Vertical asymptotes in rational functions occur where the function's denominator equals zero, as long as these points do not coincide with zeros in the numerator. In \( f(x) = \frac{x^{2} - 4x + 3}{x^{2} - 4x - 5} \), we've found the denominator factors to \( (x-5)(x+1) \).

• Setting these factors to zero gives \( x = 5 \) and \( x = -1 \), which are the locations of vertical asymptotes.
• At a vertical asymptote, the function will increase or decrease without bound, hence the graph will make a sharp turn upwards or downwards at these points.

These asymptotes divide the graph into sections where the function will behave differently on either side of the asymptotes. It's important to note that as \( x \) approaches these values, the function \( f(x) \) becomes undefined and the outputs move towards positive or negative infinity.

Horizontal asymptotes help describe the behavior of functions at the extremities of the graph, meaning as \( x \to \infty \) or \( x \to -\infty \).

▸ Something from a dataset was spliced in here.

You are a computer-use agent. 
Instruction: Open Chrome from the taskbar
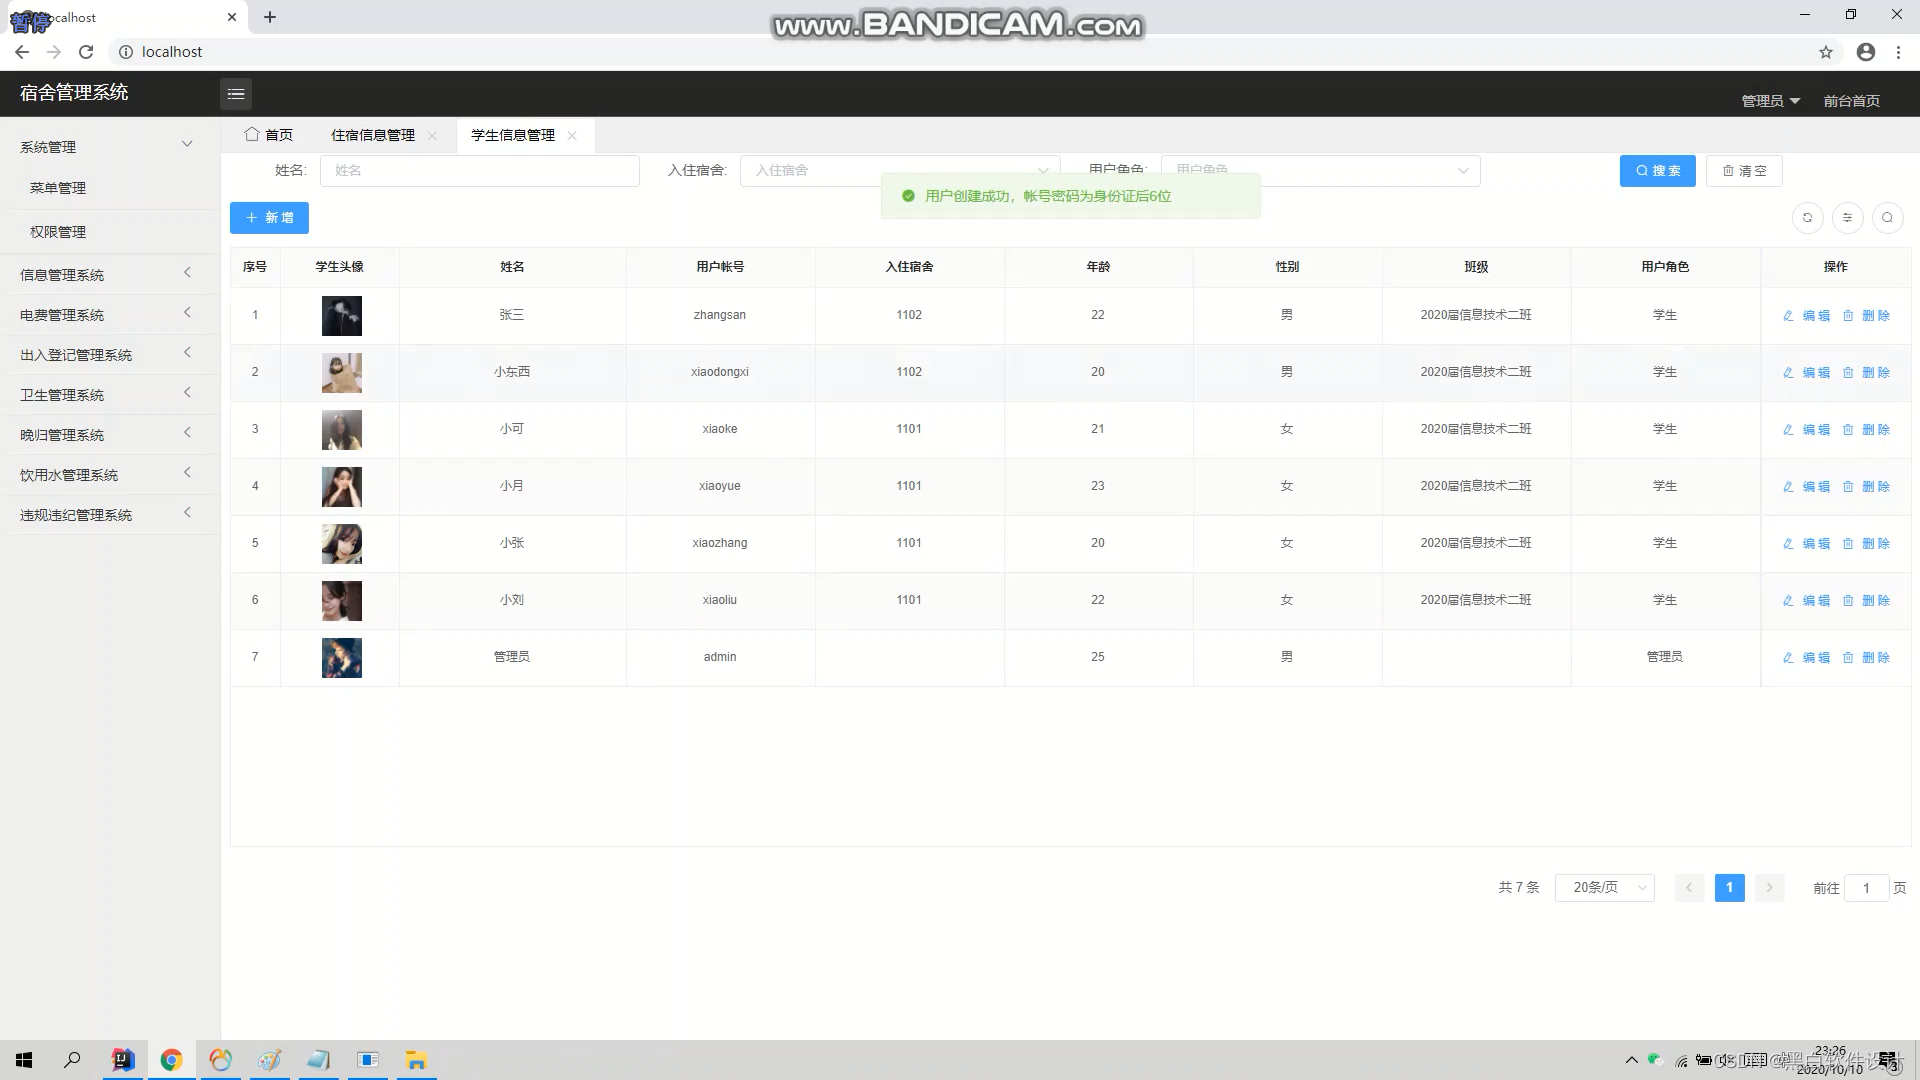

They are important for understanding how a function settles into a predictable value if it does so. For our function \( f(x) = \frac{x^{2} - 4x + 3}{x^{2} - 4x - 5} \), the degrees of the polynomials in the numerator and the denominator are the same: both are degree 2.
For functions where the degrees are equal, a horizontal asymptote can be found by dividing the leading coefficients. Here, since both leading terms are \( x^2 \), the coefficients are both 1, yielding a horizontal asymptote at \( y = 1 \).
Having a horizontal asymptote at \( y = 1 \) means that as the x-values increase or decrease significantly, the value of the function approaches 1. The presence of a horizontal asymptote doesn’t necessarily mean the function will never cross this line, but generally provides a value the function will not deviate from significantly as input becomes large.